Tutorial for creating a reconciliation service for wikibase.cloud for OpenRefine. For step-by-step documentation see https://www.library.upenn.edu/kislak/judaicadh/blog/wikibasecloudreconcile
- wikibase_namespace_id = 120
- wikibase_namespace_prefix = 'Item:'
- mediawiki_api_endpoint = 'https://.wikibase.cloud/w/api.php'
- wikibase_sparql_endpoint = 'https://.wikibase.cloud/query/sparql'
- qid_url_pattern = 'https://.wikibase.cloud/wiki/Item:{{id}}'
| Section / Variable | Purpose |
|---|---|
mediawiki_api_endpoint |
URL of your Wikibase Cloud API (used to search and fetch data). |
wikibase_sparql_endpoint |
SPARQL endpoint for querying data from your Wikibase instance. |
wikibase_name |
Display name of your Wikibase instance. |
wikibase_main_page |
Link to the main page of your Wikibase site (for documentation or UI linking). |
wikibase_namespace_id |
Numeric ID of the item namespace (usually 120 for Wikibase Cloud). |
wikibase_namespace_prefix |
Text prefix for items (e.g., Item:).
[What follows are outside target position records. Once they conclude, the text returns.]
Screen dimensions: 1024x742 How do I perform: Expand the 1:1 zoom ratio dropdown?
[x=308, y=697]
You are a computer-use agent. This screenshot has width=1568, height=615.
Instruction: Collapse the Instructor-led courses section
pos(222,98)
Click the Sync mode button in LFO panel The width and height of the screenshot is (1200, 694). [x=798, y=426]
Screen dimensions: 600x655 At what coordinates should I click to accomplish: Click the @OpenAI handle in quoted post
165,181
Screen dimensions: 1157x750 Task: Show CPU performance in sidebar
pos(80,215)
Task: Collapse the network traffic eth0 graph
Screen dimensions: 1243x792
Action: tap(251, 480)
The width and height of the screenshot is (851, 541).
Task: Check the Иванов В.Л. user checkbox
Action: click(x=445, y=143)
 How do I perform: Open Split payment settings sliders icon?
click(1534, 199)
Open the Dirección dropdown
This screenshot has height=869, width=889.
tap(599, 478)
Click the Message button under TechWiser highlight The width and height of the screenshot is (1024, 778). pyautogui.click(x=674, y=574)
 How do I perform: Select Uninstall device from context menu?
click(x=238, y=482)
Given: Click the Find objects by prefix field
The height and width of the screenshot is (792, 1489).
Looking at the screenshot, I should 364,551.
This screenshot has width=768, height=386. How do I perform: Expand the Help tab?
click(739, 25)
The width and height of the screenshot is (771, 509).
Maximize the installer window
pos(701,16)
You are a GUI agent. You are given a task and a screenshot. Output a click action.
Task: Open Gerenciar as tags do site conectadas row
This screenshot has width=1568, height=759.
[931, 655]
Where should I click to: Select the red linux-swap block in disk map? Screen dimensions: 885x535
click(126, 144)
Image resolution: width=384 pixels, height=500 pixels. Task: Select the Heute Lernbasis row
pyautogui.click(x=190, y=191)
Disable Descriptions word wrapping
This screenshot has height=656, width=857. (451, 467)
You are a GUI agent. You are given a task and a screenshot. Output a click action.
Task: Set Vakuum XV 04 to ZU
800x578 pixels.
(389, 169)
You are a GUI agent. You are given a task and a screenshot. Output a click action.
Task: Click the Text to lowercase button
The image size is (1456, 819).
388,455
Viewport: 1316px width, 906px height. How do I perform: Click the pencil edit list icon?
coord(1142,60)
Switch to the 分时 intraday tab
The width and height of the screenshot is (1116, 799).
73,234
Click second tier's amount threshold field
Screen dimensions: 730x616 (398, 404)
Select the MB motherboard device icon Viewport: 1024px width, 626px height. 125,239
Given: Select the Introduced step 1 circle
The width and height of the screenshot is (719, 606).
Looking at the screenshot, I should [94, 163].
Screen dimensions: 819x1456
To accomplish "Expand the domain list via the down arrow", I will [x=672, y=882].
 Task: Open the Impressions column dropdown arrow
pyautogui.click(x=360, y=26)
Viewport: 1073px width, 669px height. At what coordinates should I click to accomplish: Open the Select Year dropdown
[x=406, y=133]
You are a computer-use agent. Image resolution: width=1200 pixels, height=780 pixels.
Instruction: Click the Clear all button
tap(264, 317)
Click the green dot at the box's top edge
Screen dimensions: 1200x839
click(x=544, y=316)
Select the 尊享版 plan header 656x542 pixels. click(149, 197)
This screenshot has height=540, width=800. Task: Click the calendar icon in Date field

Used to format links and lookups. |
user_agent |
User agent string for API requests (good practice for bots/tools). |
q_re, p_re and _group_id |
Regex patterns to extract Q-IDs and P-IDs from URLs. |
identifier_space, schema_space |
Used to define identifier and property IRIs in RDF output. |
qid_url_pattern |
Template to create clickable URLs for Q-IDs. |
avoid_items_of_class |
Filters out internal/disambiguation items (e.g., categories). |
service_name |
Human-readable name of your reconciliation service. |
this_host |
URL where your reconciliation service is running. |
default_num_results |
Default number of reconciliation candidates returned. |
wd_api_max_search_results |
Max search results to fetch from Wikibase search (useful for fuzzy matches). |
validation_threshold |
Minimum score (0–100) for automatically matching an item. |
redis_uri, redis_key_prefix |
Redis connection URI and key prefix used for caching. |
headers |
HTTP headers (typically for identifying your bot). |
zoom_ratio, preview_height, preview_width |
UI settings for preview card display in OpenRefine. |
image_properties |
List of P-IDs that contain image values (e.g., P18 in Wikidata). |
image_download_pattern |
URL template to retrieve images from filenames. |
fallback_image_url, fallback_image_alt |
Image shown if an item has no image. |
autodescribe_endpoint |
Optional endpoint to auto-generate item descriptions. |
default_type_entity |
Default item type to assume for reconciliation (e.g., "entity"). |
type_property_path |
Property used to infer the type of an item (e.g., P39). |
property_for_this_type_property |
Property used to get recommended properties for a given type (e.g., P116). |
wdt_prefix |
Prefix used when generating SPARQL property paths (wdt: for direct claims). |
sparql_query_to_fetch_subclasses |
Query to retrieve subclasses of a given class (P40 used as subclass-of in your schema). |
sparql_query_to_fetch_unique_id_properties |
Finds all properties that are external identifiers (used for reconciliation keys). |
sparql_query_to_propose_properties |
BFS query to suggest additional useful properties to show in OpenRefine UI. |